Beau (Joaquin Phoenix) es el hijo de Mona Wasserman (Patti Lupone), una gigante de los negocios que, nos daremos cuenta, logró construir su imperio comercial a costa del desarrollo truncado de Beau, un personaje atribulado y plagado de ansiedad (una de las claves en el desciframiento de la película, el poder llegar a comprenderla como una comedia y no una mera tragedia, radica en ver la película como si todo lo que pasara estuviera siendo visto por Beau). Y Beau tiene miedo, su madre ha fallecido –un candelabro le cayó encima y le arrancó o hizo explotar su cabeza– y tiene que ir a su funeral, pero Beau fue acuchillado por Birthday Boy Stab Man y se recupera en casa de un doctor que probablemente estaba en la nómina de su madre para ponerlo a prueba. Ya pasaron dos días desde el fallecimiento de su madre y Beau no tiene fuerza ni entereza para ponerse en camino al funeral.
Cuando finalmente logra llegar a casa de su madre, el funeral ya terminó. Pero ella no había muerto, había escenificado su muerte solo para comprobar cuál sería la reacción de su hijo, y el arduo camino al funeral, que va de la infancia de Beau al momento actual –representado por la escena del teatro en el bosque, en el que todas las opciones de vida truncadas de Beau se ven pasar en absurdo– es un largo proceso de “incriminación”: su madre había “cuidado” de él toda su vida, se había asegurado de que tuviera suficiente miedo del mundo.
En una última escena de dimensiones perturbadoras y fascinantes, Beau se encuentra en un juicio en el que su defensa es una voz lejana e impotente, y en el que se muestran momentos claves de su vida en los que decepcionó o traicionó a su madre. El anfiteatro acuático, una especie de representación del inconsciente culpable, es la tumba de Beau: su madre y cientos de testigos contemplan pasiblemente el ahogamiento de Beau.

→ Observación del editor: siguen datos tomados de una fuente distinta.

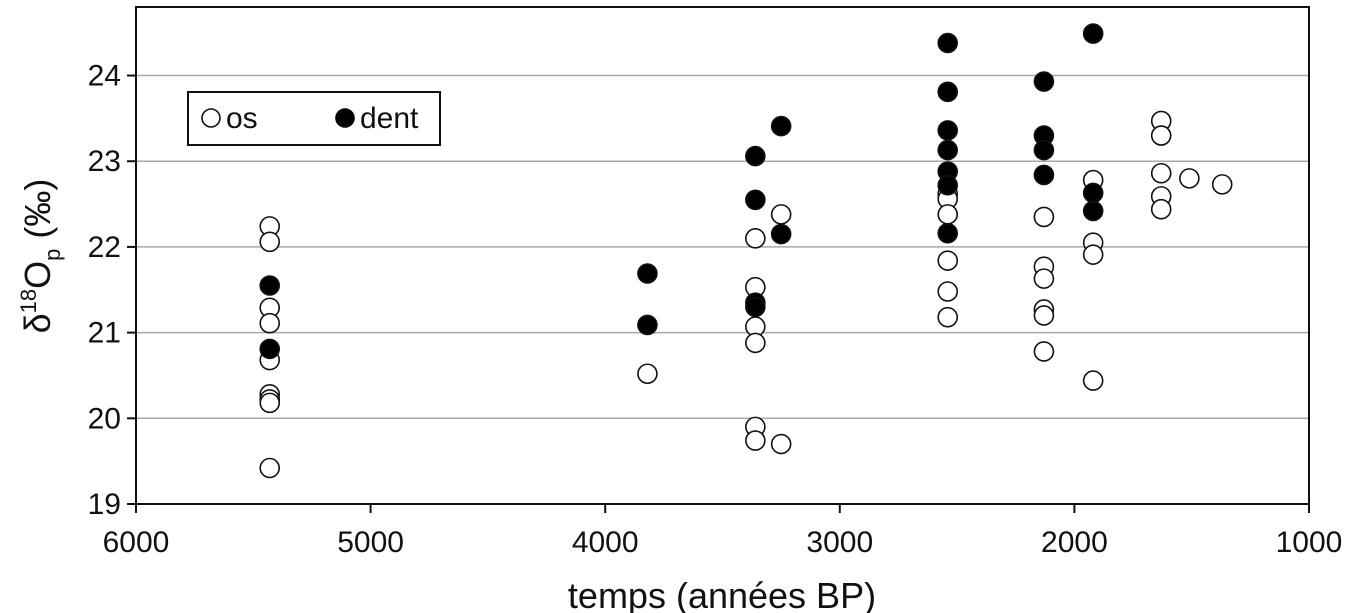 Image resolution: width=1364 pixels, height=613 pixels. What do you see at coordinates (52, 255) in the screenshot?
I see `y-axis-title-subscript: p` at bounding box center [52, 255].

¿Será parte de la premisa de la película que no existe una relación saludable posible entre madres e hijos? Un psicoanalista freudiano se la pasaría bomba viendo esta película. Lo que podemos decir nosotros es que una madre sobreprotectora puede ser la raíz de la mayor parte de los problemas psicológicos de su hijo, y el hijo, indefenso en un principio, discapacitado al final, es un reflejo cóncavo de la audacia con la que la madre modela la pesadilla en la que encierra a su hijo. En la versión edípica que se nos presenta aquí, el complejo de Edipo es de hecho una odisea al infierno: un viaje de vuelta a la madre en el que los peligros del mundo son amplificados por la ansiedad y la inseguridad. El mundo es terrible, implacable y kafkiano, pero la vida es un horror del que, a pesar de todo, nos podemos reír de la mano de Ari Aster.